Publish/Subscribe Messaging

Pub/Sub messaging is an asynchronous form of communication where a microservice broadcasts a message asynchronously across multiple other services. In this method, a microservice publishes a message to a topic immediately received by all other microservices subscribed to that topic.

Pros

  • Publish/Subscribe messaging provides real-time communication because it delivers messages instantaneously to subscribers.
  • It provides increased scalability, as there is no pre-defined number of publishers and subscribers; they can be added or removed anytime, according to usage, without affecting the whole system.
  • The technique helps build more loosely coupled systems since publishers and subscribers are decoupled, and there are no data transfer and delivery dependencies.

Cons

  • Since there is no communication between publishers and subscribers, failed message deliveries cannot be identified; publishers do not receive any acknowledgment or reply once the messages are delivered.
  • Message ordering isn’t guaranteed when consumers receive messages.

Use cases

  • When real-time computing is needed, like in automation, data centers, networking, etc.
  • For distributed cloud-based systems and serverless computing like Amazon Web Services (AWS) or Google Cloud Platform (GCP)
  • In IoT technologies since you can publish messages and push alerts to the connected IoT devices in real-time

Technologies used

  • Apache Kafka
  • ActiveMQ
  • Redis

Event Streaming

Event streaming is a mode of communication used in serverless or microservices architecture that uses event streams and messages for seamless communication between microservices.

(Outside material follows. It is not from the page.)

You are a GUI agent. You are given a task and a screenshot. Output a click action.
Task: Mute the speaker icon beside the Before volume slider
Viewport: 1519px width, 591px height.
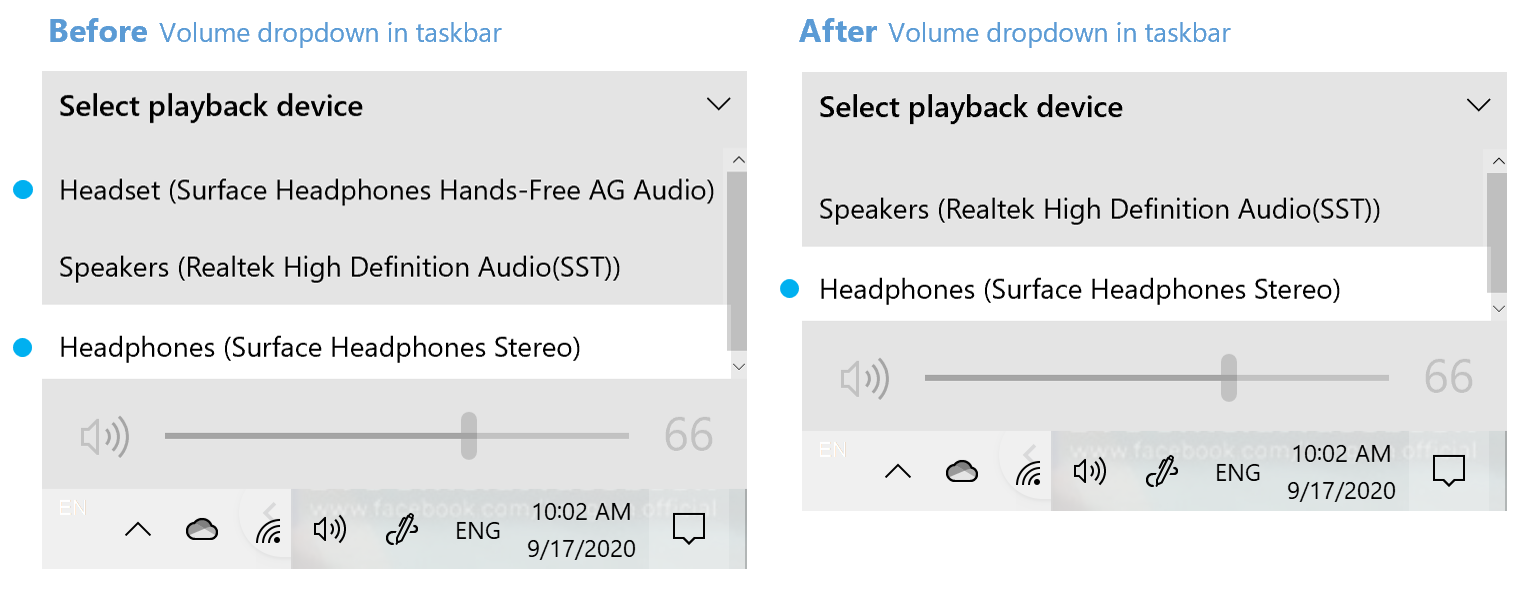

An event stream is a sequence of events that contains information about state changes; it’s a stream of immutable data in a pub/sub design pattern that is durable and persistent.

Pros

  • Event streaming provides real-time interactivity for better data awareness.
  • It uses immutable events and message ordering, which provide concurrency in distributed systems.
  • Streams provide loose coupling between services; services producing the events don’t need to know how the events are consumed, and services consuming the events don’t need to know how the events are produced.
  • Users also get fault tolerance and resiliency because, if a consumer fails, the system will keep working as messages get queued in the broker; the consumer can resume consuming events once it recovers from failure.

Cons

  • Event streaming results in increased system complexity, requiring a queueing system with producers and consumers at both ends.
  • It leads to increased costs, as aside from business logic, the system must read and validate events.
  • Monitoring a distributed and highly decoupled system is challenging since each service is independent; if any service passes incorrect data, it can be difficult to identify.

Use cases

  • Where different teams are operating and deploying in various regions and/or accounts since event routers allow them to transfer data between systems
  • To monitor and receive notifications on any changes or updates instead of continuously monitoring resources.

Technologies used

  • Apache Kafka

Conclusion

Choosing the right mode of communication is an important consideration when building microservices. There are many factors to consider while designing how your services will communicate, like how to provide fault tolerance, scalability, and resiliency and keep the system highly available.

In this article, we provided detailed information on the major communication modes. Every system is different, and your chosen communication model will be based on your unique use cases.